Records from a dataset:
*****
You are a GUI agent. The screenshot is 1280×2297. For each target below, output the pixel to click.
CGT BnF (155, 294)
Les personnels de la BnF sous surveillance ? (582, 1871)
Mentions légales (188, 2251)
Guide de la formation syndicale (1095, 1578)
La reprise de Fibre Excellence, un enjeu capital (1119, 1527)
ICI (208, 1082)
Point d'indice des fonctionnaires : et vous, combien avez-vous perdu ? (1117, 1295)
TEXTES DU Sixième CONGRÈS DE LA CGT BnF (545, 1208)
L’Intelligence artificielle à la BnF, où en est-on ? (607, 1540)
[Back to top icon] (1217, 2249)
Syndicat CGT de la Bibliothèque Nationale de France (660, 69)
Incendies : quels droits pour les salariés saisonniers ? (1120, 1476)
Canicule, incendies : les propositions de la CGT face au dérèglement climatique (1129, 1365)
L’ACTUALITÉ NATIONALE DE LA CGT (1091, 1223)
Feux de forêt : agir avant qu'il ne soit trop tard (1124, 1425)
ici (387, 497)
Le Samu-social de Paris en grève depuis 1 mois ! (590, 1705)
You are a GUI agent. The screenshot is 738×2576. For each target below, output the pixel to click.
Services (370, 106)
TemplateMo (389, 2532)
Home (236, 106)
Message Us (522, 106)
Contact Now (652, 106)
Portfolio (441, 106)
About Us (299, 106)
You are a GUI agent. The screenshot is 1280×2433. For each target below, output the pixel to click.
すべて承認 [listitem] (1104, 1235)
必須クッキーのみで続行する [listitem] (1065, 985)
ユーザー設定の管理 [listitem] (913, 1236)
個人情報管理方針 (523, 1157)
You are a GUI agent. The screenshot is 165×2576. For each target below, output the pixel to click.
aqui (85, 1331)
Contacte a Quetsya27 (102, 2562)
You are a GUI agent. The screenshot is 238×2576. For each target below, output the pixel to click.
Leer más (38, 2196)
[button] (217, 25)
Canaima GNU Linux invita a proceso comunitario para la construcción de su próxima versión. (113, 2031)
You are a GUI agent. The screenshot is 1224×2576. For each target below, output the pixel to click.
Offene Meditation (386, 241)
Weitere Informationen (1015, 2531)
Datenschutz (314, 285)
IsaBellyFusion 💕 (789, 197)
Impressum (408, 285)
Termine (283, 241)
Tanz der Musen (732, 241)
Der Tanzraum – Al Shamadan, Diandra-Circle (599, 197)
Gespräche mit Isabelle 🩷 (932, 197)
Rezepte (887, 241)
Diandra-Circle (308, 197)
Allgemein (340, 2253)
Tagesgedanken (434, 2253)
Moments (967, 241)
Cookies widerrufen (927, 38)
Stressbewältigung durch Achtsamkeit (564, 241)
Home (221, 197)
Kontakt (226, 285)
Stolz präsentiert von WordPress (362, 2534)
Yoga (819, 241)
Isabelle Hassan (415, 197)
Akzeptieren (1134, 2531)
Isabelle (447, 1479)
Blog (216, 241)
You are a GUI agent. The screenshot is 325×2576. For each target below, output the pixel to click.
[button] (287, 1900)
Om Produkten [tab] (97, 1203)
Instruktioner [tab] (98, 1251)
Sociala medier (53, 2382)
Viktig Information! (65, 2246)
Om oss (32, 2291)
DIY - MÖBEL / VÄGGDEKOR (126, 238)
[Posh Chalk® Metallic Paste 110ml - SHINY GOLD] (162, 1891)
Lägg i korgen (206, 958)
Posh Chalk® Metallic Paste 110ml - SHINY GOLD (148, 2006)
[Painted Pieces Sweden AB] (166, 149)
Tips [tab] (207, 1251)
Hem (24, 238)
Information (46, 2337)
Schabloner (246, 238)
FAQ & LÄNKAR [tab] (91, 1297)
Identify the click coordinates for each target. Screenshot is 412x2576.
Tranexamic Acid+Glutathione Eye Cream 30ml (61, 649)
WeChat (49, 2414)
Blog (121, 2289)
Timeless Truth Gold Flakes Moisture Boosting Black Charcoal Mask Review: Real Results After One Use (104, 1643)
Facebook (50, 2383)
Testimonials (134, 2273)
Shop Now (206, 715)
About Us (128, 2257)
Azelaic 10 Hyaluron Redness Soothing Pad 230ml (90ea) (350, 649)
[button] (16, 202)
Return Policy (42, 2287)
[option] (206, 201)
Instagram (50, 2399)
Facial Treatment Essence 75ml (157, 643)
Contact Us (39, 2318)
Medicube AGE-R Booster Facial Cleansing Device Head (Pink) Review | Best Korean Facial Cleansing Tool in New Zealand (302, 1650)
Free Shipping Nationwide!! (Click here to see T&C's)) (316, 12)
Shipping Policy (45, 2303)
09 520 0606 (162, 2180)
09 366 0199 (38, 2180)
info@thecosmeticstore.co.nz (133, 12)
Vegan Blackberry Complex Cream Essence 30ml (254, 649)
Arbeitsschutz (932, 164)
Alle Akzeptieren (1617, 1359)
*****
§ What to work on
Transcribe verbatim. Cover the lines from the first line of the entries above to the line containing "Contacte a Quetsya27 (102, 2562)", inclusive.

§ Written response
You are a GUI agent. The screenshot is 1280×2297. For each target below, output the pixel to click.
CGT BnF (155, 294)
Les personnels de la BnF sous surveillance ? (582, 1871)
Mentions légales (188, 2251)
Guide de la formation syndicale (1095, 1578)
La reprise de Fibre Excellence, un enjeu capital (1119, 1527)
ICI (208, 1082)
Point d'indice des fonctionnaires : et vous, combien avez-vous perdu ? (1117, 1295)
TEXTES DU Sixième CONGRÈS DE LA CGT BnF (545, 1208)
L’Intelligence artificielle à la BnF, où en est-on ? (607, 1540)
[Back to top icon] (1217, 2249)
Syndicat CGT de la Bibliothèque Nationale de France (660, 69)
Incendies : quels droits pour les salariés saisonniers ? (1120, 1476)
Canicule, incendies : les propositions de la CGT face au dérèglement climatique (1129, 1365)
L’ACTUALITÉ NATIONALE DE LA CGT (1091, 1223)
Feux de forêt : agir avant qu'il ne soit trop tard (1124, 1425)
ici (387, 497)
Le Samu-social de Paris en grève depuis 1 mois ! (590, 1705)
You are a GUI agent. The screenshot is 738×2576. For each target below, output the pixel to click.
Services (370, 106)
TemplateMo (389, 2532)
Home (236, 106)
Message Us (522, 106)
Contact Now (652, 106)
Portfolio (441, 106)
About Us (299, 106)
You are a GUI agent. The screenshot is 1280×2433. For each target below, output the pixel to click.
すべて承認 [listitem] (1104, 1235)
必須クッキーのみで続行する [listitem] (1065, 985)
ユーザー設定の管理 [listitem] (913, 1236)
個人情報管理方針 (523, 1157)
You are a GUI agent. The screenshot is 165×2576. For each target below, output the pixel to click.
aqui (85, 1331)
Contacte a Quetsya27 (102, 2562)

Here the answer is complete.